Pasé dos días dándole vueltas, intranquila. Hasta que conseguí, por unos conocidos, el teléfono de Gonzalo. Me temblaban las manos al marcar. ¿Qué le diría? ¿Cómo empezar?
¿Gonzalo? Hola, soy Valverde, de Valdelinares. ¿Te molesto?
Calló casi un minuto. Creí que había colgado.
Hola, tía Sole respondió al fin. ¿Pasa algo?
Sí, hijo. Tu madre está muy sola. Se está apagando. Enferma, pero no lo admite. Tan orgullosa…
Otra pausa. Oí a Leticia preguntarle algo al fondo. Luego, su voz, tan dulce como antes, pero ahora firme:
Déjame, yo hablaré.
Hola, tía Sole. ¿Cómo está? ¿Muy mal?
Y se lo conté todo. Sin esconder nada. Del brazo, de la espalda, de las lágrimas que no se atrevían a caer. Leticia escuchó sin interrumpir.
Gracias por llamar dijo al final. Iremos. El sábado. Pero… no le digas, ¿vale? Que sea sorpresa.

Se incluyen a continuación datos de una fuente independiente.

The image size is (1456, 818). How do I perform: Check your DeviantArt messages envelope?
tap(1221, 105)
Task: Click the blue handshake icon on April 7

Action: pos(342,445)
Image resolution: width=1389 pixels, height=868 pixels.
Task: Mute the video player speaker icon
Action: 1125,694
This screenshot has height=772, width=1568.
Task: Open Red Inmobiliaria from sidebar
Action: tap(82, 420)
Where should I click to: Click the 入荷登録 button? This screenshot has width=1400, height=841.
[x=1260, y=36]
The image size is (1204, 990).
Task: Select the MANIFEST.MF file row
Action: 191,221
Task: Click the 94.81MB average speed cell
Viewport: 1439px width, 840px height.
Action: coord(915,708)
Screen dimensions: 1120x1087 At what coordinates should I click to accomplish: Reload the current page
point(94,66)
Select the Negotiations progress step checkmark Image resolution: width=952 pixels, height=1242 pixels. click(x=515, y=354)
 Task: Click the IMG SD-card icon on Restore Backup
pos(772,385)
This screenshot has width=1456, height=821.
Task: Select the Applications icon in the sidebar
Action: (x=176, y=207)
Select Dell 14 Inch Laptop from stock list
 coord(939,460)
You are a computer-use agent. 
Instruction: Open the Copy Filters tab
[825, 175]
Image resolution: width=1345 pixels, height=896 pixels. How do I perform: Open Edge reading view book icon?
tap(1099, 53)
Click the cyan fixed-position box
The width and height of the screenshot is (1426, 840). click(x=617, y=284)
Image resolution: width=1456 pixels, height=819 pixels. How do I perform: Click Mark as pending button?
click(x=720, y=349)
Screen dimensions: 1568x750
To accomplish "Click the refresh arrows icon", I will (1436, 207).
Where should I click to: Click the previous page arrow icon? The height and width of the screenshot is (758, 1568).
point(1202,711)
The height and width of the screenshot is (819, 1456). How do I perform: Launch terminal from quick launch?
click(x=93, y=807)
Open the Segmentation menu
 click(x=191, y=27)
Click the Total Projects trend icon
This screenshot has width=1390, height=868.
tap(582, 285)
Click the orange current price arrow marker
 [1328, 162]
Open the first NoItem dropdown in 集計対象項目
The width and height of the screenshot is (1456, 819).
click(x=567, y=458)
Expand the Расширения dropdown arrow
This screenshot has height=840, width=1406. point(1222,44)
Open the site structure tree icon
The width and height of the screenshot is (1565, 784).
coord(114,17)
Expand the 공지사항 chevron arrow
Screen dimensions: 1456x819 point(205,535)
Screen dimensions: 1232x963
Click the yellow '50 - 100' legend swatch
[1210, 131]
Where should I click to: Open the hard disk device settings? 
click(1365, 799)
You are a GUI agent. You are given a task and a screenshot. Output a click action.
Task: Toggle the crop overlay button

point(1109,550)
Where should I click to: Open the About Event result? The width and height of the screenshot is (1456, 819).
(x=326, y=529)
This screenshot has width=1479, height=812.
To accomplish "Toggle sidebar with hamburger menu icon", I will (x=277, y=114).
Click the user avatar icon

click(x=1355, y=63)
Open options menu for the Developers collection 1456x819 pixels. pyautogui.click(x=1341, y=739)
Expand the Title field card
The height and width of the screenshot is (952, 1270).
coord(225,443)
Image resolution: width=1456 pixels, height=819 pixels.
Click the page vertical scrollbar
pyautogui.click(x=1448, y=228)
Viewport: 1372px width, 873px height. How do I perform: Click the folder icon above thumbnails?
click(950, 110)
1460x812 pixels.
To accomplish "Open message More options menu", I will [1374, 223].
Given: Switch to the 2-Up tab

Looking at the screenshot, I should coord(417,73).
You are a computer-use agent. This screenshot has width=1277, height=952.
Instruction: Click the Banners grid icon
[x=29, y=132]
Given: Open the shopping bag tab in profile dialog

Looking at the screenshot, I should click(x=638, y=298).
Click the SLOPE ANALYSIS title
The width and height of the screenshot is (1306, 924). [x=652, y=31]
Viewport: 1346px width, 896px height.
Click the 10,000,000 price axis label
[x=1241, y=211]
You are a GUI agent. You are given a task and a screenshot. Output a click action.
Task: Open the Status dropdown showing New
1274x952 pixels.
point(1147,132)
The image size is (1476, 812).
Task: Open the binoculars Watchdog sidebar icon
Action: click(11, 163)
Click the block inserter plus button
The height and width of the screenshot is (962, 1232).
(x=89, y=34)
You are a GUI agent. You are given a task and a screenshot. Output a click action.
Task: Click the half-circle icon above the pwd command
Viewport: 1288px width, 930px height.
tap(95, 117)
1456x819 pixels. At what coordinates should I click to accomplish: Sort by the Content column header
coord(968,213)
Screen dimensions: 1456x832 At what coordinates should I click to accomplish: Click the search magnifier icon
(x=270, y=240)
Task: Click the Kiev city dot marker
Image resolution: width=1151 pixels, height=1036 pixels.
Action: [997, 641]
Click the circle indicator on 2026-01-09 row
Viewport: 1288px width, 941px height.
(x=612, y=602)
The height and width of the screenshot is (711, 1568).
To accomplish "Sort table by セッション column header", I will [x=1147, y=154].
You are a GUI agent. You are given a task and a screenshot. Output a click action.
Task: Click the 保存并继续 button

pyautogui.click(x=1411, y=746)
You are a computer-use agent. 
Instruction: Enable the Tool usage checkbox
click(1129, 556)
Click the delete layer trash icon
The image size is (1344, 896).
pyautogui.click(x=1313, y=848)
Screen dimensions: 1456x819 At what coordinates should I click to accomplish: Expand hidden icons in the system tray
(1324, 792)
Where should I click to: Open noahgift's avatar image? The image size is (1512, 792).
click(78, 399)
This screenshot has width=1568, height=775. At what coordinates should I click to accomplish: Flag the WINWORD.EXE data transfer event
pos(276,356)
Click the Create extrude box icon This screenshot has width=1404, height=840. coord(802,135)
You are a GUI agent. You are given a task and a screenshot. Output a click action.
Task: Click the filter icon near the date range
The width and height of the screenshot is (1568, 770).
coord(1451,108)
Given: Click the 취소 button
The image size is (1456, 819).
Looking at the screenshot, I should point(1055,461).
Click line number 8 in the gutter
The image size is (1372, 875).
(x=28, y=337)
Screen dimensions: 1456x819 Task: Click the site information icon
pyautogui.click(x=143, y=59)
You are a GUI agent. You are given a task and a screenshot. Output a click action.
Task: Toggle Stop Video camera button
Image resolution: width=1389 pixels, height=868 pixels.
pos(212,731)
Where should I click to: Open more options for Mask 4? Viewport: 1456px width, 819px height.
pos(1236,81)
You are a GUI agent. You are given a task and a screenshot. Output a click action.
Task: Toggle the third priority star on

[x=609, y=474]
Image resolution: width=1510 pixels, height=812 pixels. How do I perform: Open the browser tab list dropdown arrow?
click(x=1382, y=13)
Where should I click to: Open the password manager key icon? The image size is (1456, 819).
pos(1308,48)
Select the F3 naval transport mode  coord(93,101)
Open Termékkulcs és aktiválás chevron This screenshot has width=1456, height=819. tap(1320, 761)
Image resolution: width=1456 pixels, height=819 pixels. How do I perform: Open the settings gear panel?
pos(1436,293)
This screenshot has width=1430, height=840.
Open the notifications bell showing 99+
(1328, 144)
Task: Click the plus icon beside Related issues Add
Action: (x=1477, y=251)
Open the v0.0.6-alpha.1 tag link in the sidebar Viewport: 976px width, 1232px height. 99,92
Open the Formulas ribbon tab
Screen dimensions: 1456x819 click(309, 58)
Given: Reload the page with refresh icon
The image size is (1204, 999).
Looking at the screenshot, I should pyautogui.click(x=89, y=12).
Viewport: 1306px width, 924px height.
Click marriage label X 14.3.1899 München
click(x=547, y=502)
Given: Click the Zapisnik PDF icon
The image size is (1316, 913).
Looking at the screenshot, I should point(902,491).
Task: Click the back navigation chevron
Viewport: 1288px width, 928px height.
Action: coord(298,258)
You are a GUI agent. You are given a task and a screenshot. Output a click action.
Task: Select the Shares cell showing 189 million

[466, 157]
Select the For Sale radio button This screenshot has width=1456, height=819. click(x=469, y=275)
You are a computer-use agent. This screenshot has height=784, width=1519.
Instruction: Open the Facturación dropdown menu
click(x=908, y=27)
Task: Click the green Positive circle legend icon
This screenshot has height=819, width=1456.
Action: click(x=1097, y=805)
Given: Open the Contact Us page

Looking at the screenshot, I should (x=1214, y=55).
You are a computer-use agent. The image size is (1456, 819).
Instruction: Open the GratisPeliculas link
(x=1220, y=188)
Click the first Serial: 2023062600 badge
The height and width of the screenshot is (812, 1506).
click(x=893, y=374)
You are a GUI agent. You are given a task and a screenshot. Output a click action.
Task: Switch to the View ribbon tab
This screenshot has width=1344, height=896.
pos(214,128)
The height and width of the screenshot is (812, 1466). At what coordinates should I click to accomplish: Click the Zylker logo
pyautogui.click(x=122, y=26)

¡Vaya corazón el de esta mujer!, pensé. La echaron de casa, la humillaron, y ni un rastro de rencor. Solo compasión. Es la fuerza más grande, queridos míos: la piedad, que vence al resentimiento.
Llegó el sábado. Un día gris, húmedo. Fui a casa de Tamara por la mañana, a tomarle la tensión. Estaba sentada junto a la ventana, mirando fijamente a la nada. La casa impecable, pero sin calidez, como abandonada.
¿Qué, esperas algo por la ventana? le pregunté. ¿Al mercadillo?
¿A quién voy a esperar? replicó. A la muerte, quizá…
Pero no podía evitar lanzar miradas a la carretera.